Needing to support his family, Van Emden considered an employment offer from the Budapest Museum in Hungary, but he was also offered a job at the British Museum (Natural History) by Deputy Keeper and Coleoptera specialist Gilbert Arrow, which he accepted, saying his enjoyment of English steamed puddings had swayed his decision. In 1936 Van Emden emigrated with his wife and two young sons to England where he was supported by a grant from The Society for the Protection of Science and Learning and worked for the Imperial Institute of Entomology, based at the British Museum. As British Museum curators were discouraged from working on collection areas where they themselves had a competing private collection, Van Emden switched to working on Diptera (the "caterpillar-flies" Tachinidae) so he would not have to give up research work upon his own beetle collection. On the 1939 register of England taken shortly after WW2 began Van Emden is described as an "Asst. Entomologist (Dipterist)", identifying specimens sent to him by medical and agricultural workers. Van Emden was interviewed and granted exemption from Internment on 10 October 1939.

The Nazis placed van Emden on their list of people to be arrested by the SS if a Nazi invasion of the U.K. was successful.

In his free time outside of work, van Emden devoted himself to Coleoptera studies, particularly the study of larvae. In 1947 van Emden became a naturalised British Citizen.

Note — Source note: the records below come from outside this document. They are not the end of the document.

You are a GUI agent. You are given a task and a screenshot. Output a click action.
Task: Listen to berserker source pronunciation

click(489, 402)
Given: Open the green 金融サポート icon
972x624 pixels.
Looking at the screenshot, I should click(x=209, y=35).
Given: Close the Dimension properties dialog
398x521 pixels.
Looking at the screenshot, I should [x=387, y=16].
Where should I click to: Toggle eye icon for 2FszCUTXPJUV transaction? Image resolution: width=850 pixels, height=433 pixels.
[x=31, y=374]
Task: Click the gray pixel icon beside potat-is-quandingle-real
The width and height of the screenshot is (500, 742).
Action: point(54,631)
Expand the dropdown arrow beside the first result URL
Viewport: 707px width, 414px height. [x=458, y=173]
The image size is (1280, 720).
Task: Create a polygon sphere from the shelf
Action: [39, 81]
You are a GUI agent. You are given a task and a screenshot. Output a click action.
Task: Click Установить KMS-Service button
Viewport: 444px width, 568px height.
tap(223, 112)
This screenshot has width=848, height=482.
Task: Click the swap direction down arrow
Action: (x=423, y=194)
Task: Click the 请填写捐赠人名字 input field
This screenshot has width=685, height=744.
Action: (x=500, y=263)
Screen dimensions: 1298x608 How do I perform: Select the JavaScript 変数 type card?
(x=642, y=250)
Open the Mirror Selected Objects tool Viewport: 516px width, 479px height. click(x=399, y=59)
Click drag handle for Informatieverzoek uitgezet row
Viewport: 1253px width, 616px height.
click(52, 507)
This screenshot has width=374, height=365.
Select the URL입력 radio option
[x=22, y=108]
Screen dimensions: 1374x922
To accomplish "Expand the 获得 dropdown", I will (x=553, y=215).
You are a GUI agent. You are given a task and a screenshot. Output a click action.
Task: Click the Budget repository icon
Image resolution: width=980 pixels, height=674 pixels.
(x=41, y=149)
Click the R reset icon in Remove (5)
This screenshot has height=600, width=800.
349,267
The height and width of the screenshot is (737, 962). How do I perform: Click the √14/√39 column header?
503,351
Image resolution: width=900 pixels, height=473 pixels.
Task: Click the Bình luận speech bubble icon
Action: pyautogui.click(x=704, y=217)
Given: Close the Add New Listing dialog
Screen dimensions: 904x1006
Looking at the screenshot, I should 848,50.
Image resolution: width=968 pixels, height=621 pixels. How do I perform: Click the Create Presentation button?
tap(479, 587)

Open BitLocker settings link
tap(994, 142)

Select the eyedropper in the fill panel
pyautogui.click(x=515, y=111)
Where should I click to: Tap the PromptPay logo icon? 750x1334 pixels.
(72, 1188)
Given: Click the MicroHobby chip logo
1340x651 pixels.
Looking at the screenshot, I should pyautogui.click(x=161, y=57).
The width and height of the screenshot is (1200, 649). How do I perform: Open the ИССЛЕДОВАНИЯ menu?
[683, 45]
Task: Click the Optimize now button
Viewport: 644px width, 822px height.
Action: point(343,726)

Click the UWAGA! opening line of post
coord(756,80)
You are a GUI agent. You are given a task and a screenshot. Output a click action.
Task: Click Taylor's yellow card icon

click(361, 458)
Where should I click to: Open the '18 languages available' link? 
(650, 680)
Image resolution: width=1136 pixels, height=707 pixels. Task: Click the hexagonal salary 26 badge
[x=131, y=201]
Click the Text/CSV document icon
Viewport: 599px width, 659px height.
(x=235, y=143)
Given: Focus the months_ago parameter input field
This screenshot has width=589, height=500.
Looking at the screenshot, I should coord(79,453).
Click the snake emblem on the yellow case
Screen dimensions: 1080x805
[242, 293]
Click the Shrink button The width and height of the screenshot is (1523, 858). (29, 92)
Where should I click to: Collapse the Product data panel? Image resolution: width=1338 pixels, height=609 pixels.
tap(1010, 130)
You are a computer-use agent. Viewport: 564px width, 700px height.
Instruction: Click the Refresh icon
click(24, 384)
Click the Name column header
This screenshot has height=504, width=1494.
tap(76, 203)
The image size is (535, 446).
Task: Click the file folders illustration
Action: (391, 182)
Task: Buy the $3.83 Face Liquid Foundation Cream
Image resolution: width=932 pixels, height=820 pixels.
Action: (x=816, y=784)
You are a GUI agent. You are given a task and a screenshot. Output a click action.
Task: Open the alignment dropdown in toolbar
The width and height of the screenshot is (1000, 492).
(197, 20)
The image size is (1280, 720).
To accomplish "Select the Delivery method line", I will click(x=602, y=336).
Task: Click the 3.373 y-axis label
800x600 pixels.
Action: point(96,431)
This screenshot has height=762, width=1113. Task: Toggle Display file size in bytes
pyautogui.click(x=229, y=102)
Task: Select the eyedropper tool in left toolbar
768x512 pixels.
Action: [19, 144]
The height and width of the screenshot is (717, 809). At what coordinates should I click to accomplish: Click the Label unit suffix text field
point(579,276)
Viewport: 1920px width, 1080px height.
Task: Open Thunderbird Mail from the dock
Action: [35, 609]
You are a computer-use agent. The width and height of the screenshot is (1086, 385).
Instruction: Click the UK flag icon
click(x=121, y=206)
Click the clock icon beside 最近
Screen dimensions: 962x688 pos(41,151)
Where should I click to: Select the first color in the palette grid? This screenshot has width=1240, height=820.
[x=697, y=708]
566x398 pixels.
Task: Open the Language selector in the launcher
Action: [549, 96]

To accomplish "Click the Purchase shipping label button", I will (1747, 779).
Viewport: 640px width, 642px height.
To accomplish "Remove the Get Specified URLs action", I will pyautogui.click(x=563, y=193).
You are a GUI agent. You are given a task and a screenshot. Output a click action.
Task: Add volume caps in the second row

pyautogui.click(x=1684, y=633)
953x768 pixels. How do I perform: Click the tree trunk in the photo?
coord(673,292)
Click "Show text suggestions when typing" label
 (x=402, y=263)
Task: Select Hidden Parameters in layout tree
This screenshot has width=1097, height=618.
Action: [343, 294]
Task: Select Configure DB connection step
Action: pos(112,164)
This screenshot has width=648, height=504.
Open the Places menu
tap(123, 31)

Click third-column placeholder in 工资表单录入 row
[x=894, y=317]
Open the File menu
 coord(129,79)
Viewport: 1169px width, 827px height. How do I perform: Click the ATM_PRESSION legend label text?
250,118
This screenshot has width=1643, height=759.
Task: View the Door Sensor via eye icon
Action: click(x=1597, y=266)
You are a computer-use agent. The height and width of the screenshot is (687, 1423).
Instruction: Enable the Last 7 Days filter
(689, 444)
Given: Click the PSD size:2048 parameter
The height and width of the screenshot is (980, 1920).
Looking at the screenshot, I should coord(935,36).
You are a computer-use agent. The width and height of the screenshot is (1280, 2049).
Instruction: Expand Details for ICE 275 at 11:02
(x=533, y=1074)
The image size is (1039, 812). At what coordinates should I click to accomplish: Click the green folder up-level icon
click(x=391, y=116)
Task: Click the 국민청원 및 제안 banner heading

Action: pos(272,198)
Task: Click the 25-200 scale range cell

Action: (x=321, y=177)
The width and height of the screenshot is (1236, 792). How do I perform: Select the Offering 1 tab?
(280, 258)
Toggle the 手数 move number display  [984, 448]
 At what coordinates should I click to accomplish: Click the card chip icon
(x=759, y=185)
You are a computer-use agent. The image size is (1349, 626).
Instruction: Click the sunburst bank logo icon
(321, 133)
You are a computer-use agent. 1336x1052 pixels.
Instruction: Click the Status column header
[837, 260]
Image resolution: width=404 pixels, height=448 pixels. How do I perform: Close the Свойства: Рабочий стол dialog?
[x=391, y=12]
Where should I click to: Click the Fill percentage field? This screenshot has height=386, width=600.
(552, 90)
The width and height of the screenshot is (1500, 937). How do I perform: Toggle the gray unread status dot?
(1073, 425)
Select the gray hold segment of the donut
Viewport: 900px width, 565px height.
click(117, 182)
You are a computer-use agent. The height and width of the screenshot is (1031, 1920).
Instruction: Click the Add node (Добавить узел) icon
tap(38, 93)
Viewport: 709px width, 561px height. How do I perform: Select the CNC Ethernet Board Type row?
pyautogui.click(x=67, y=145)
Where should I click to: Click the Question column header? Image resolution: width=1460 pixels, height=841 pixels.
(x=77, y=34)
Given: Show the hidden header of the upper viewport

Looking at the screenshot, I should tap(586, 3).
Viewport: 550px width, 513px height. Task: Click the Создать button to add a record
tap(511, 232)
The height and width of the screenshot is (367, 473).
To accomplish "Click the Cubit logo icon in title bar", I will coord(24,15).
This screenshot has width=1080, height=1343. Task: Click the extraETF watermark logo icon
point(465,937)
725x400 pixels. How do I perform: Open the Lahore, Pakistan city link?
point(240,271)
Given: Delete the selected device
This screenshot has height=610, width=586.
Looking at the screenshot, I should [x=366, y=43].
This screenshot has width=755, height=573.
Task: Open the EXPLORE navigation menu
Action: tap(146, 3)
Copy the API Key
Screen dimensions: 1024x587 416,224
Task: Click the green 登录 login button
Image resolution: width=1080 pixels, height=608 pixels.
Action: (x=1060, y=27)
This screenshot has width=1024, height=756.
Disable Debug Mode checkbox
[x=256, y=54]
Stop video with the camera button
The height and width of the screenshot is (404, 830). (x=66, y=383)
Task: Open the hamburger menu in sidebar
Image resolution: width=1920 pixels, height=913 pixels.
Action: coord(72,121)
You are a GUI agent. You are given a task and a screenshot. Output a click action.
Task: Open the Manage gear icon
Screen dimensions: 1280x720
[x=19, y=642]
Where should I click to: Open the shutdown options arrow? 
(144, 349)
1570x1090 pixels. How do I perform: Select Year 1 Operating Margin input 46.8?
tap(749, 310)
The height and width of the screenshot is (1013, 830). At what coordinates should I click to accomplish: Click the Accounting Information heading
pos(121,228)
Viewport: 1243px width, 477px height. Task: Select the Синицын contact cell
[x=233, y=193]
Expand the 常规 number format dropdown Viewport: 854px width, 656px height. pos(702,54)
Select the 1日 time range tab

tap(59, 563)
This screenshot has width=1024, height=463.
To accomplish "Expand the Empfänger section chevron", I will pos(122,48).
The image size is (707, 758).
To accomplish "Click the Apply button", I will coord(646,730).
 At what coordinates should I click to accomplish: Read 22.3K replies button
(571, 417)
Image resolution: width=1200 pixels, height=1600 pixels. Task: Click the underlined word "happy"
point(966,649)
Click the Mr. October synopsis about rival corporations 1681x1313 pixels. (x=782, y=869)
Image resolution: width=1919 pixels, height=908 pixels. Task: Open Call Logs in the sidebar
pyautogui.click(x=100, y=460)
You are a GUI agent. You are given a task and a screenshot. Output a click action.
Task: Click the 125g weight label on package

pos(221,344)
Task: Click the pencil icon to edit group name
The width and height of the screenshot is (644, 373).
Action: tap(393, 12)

Van Emden died of a brain tumour on 2 September 1958 shortly before he was due to retire, with his research project of a monograph on British beetle larvae unfinished. His specimens and paperwork were passed on to the Natural History Museum, London by Helmut Fritz van Emden (who himself became a notable entomologist) with the hope that his father's work could be continued. Van Emden's research topic of beetle larvae identification was revisited by the Museum's Coleopterists and written up into a new guide published by the Royal Entomological Society in 2019, British Coleoptera Larvae. A guide to the families and major subfamilies, edited by Max Barclay and Beulah Garner.

==Selected publications==
- Van Emden, Fritz: Versuch einer Aufstellung von Gattungsbestimmungstabellen der Carabidenlarven (Col.), Supplementa Entomologica, volume VIII, pages 1–33 (1919)
- Van Emden, Frits [sic]: Zur Kenntnis der Brutpflege von Asellus aquaticus nebst Bemerkungen über die Brutpflege anderer Isopoden, Archiv für Naturgeschichte, Volume 88 Abteilung A, pages 91–133 (1922)
- Van Emden, Fritz: Die verwandtschaftliche Stellung von Euxestus nebst Beschreibung neuer Arten der Gattung, Tijdschrift voor Entomologie, volume 71, pages 84–110 (1928)
- Van Emden, Fritz: Vier neue Carabiden des Museums für Tierkunde zu Dresden, Deutsche Entomologische Zeitschrift, pages 375-384 (1928)
- Van Emden, Fritz: Zur kenntnis der morphologie und ökologie des brotkäfer-parasiten cephalonomia quadridentata duchaussoy. Zeitschrift für Morphologie und Ökologie der Tiere, volume 23, pages 425–574 (1931)
- Van Emden, Fritz: An Indian Cerambycid damaging Tea Cases. Bulletin of Entomological Research, 28(2), pages 321-323. (1937)
- Van Emden, F.I.: On the Genus Thaumaphrastus Blaisdell (Coleoptera: Thorictidae). Bulletin of the Brooklyn Entomological Society, (XLVI), pages 39–41 (April 1951)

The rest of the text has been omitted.